Java and Go use threads to execute activities and don’t employ any event loops. So any shared resources are expected to be thread safe.

  1. How do other SDKs (Java, Go) handle this scenario? Perhaps they don’t have the same problem because they don’t deal with the event loop. As long as the resource/client is thread-safe, they can be passed around between threads?

When I ported the Python client from Cadence to Temporal the biggest difference was that the Thrift/Tchannel client uses blocking IO whereas the GRPC client I chose (python-betterproto) uses asyncio. So when I was doing this I was thinking about how to map the initial design from cadence-python to “asyncio” and my idea was to stick to having a thread per worker and then just introduce a separate event loop per thread.

So now I’m running into the limitations of that solution (both the issue you’re experiencing and my DataConverter issue) and I think it’s time to settle on something more long term which I believe is Option 2 — which in retrospect is probably what I should have done initially.

I’ll start working on this on my end and I’ll let you know when it’s done - maybe a couple of weeks.

1 Like

@maxim & @firdaus, thanks again for your quick replies. Your timely and concise responses are much appreciated.
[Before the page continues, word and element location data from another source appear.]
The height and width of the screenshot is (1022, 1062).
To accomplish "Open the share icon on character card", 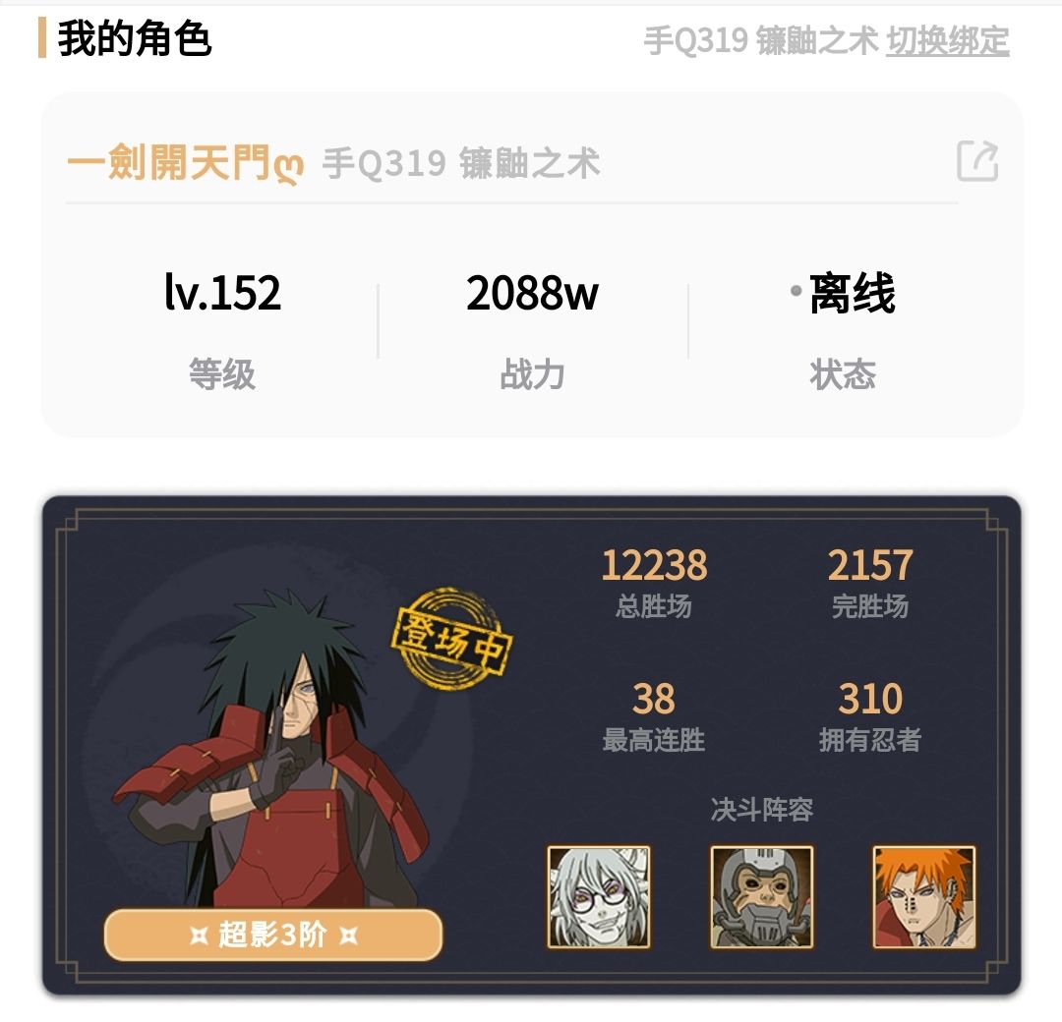I will pyautogui.click(x=977, y=161).
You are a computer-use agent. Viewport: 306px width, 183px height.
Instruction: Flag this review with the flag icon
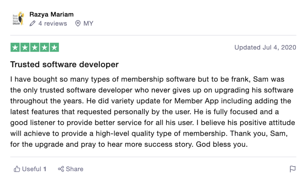coord(293,169)
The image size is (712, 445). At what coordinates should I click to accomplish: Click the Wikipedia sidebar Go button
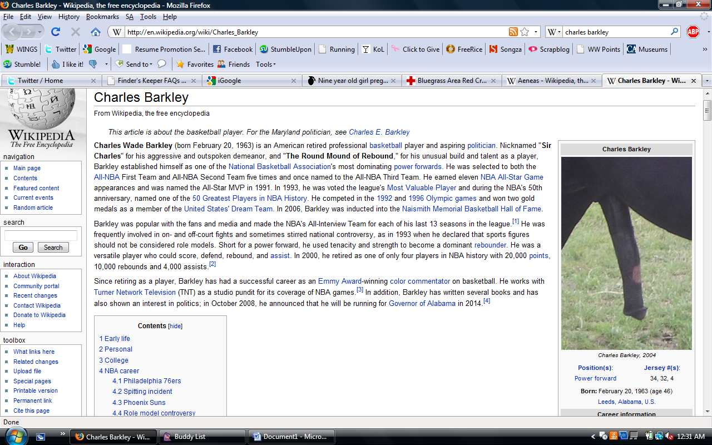tap(23, 248)
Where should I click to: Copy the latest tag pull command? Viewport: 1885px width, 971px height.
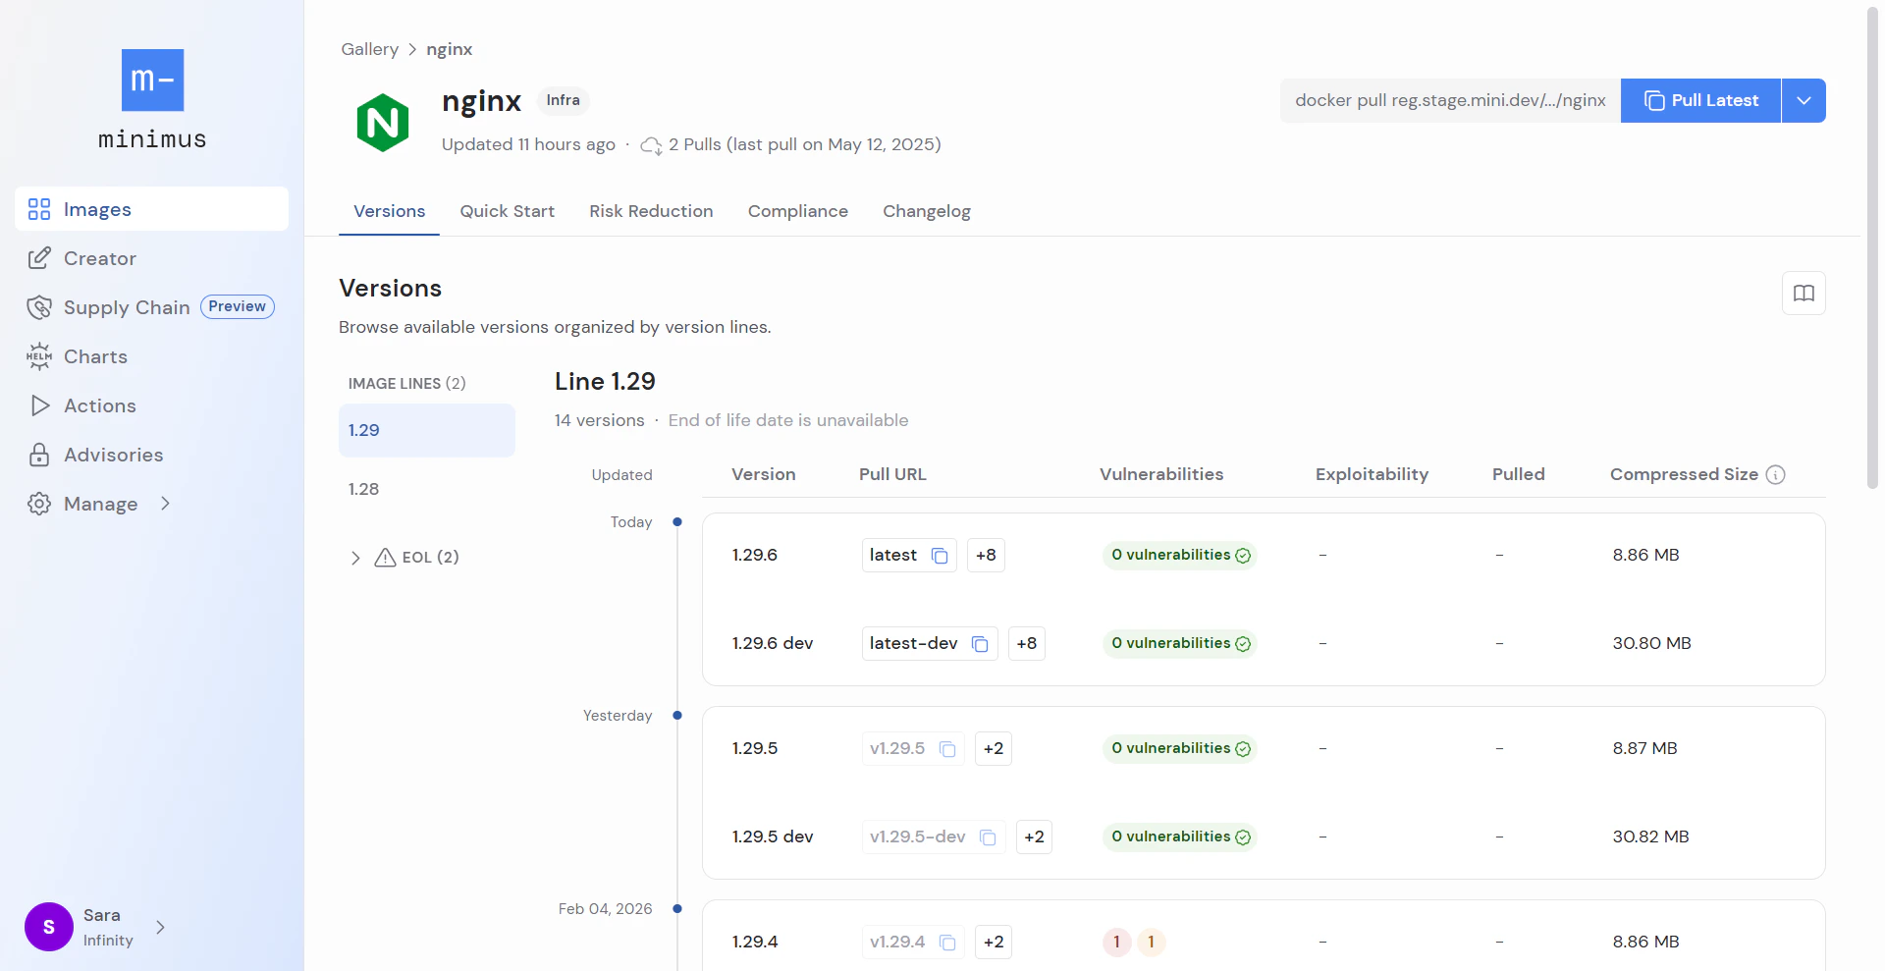click(939, 555)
@firdaus, with option 2, I’d assume that if I put time.sleep(10) in the activity code, it will block the whole worker for 10 seconds and even the workflow execution would be blocked. I guess it’s the trade-off of using asyncio’s cooperative model that the developers should be aware of.

Yup that is correct, you need to use asyncio.sleep() in activities.
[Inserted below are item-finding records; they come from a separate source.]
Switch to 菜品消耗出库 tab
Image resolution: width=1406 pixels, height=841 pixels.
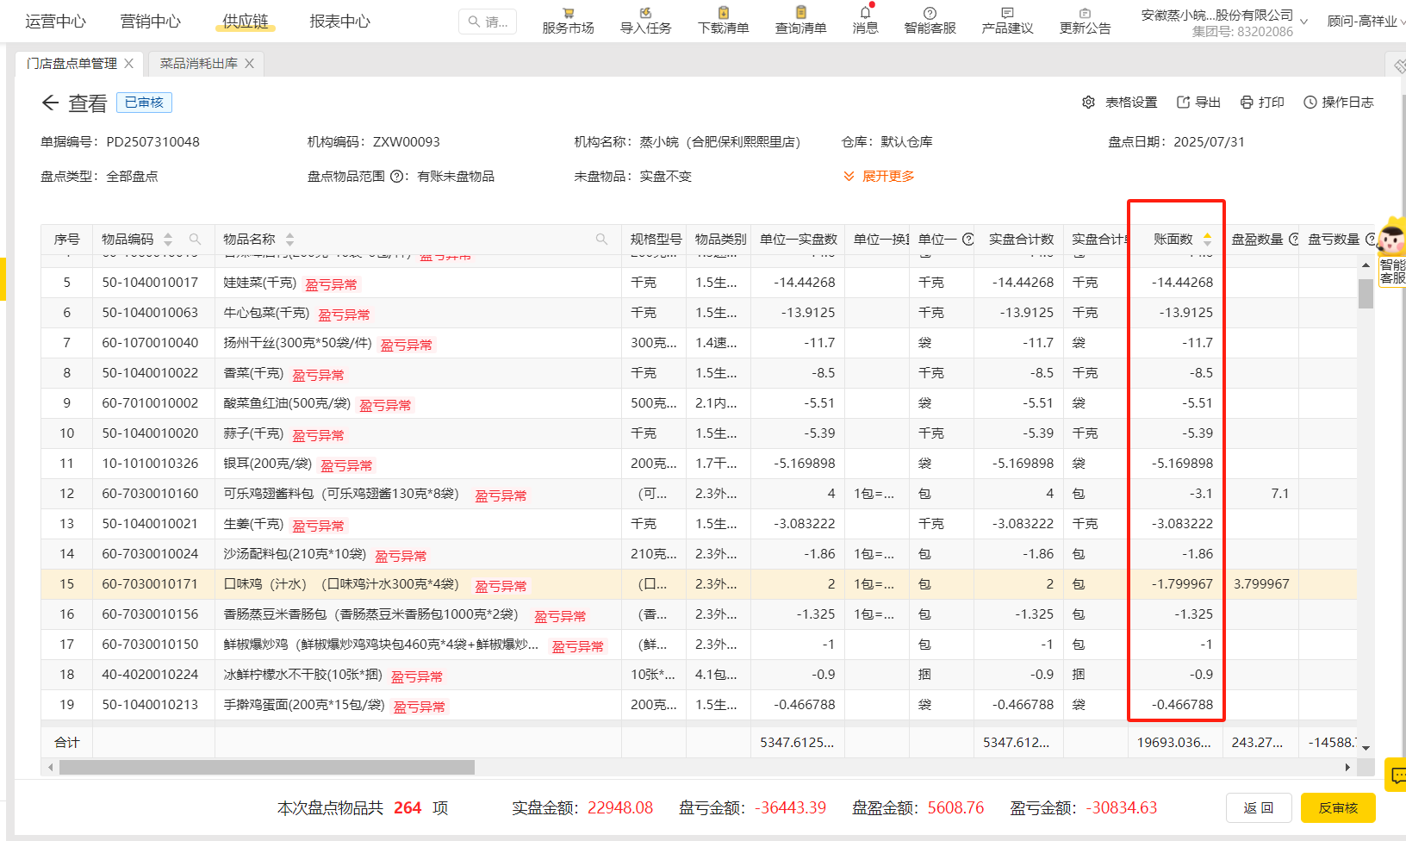click(199, 64)
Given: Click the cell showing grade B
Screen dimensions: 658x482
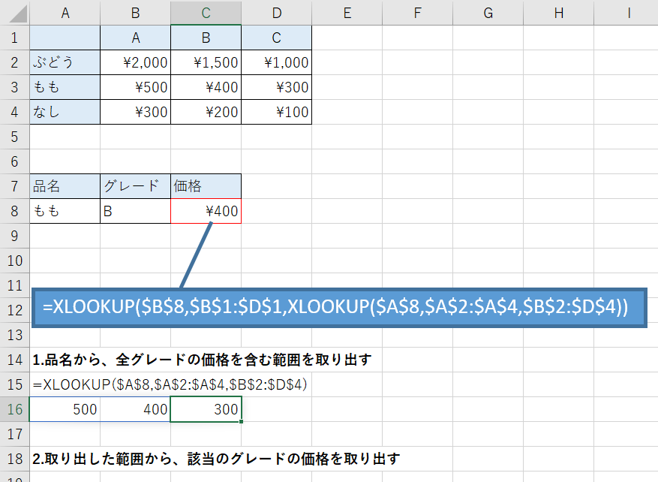Looking at the screenshot, I should click(x=135, y=211).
In the future, we can consider an API for writing activities that use blocking IO.

@firdaus. Understood, thanks.
I look forward to the new changes :slightly_smiling_face:

Hi @firdaus,
Is it possible to provide an update on the progress of the refactoring (option 2)? Thanks.

Hello, @Chen_Wan not much progress at the moment. I’m trying to carve out some free afternoons for this but it’s the usual beginning of the year craze for me at the moment.

@firdaus. I completely understand. Your work and efforts are highly appreciated.
If there is anything that I can help with (e.g, testing), please don’t hesitate to let me know.

1 Like

Could you try the latest commit.

@Chen_Wan Have a look at the HelloWorld example in the README. The contract for establishing a connection changed a bit.